◆ Exercise
Give back nothing but the number of lines in these entries that contain the word "will".
[Information shown Boundary: Start]
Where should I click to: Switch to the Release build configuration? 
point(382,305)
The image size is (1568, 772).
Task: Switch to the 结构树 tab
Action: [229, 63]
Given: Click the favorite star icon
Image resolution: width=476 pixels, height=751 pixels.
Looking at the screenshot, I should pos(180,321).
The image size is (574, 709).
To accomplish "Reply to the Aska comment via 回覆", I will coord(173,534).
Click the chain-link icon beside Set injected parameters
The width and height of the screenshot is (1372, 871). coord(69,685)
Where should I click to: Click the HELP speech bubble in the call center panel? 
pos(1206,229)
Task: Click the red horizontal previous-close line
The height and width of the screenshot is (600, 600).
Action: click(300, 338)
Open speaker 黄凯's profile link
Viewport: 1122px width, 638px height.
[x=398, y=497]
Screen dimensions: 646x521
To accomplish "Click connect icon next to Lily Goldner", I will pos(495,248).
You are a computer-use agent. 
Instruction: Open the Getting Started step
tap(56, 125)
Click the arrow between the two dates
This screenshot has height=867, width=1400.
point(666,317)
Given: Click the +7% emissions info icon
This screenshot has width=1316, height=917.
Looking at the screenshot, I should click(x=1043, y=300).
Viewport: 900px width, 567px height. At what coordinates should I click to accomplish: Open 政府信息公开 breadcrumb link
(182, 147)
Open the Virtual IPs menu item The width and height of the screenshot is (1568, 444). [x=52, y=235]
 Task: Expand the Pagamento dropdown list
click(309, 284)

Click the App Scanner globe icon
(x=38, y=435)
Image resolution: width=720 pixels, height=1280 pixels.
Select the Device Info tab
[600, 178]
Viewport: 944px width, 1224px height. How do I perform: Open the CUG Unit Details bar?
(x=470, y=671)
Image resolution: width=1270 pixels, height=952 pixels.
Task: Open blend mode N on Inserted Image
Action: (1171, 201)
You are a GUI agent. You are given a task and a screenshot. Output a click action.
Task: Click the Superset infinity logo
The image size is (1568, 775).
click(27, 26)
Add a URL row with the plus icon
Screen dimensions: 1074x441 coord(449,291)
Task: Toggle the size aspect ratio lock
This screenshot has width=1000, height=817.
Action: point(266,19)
[Information shown Boundary: End]
◆ Exercise solution
2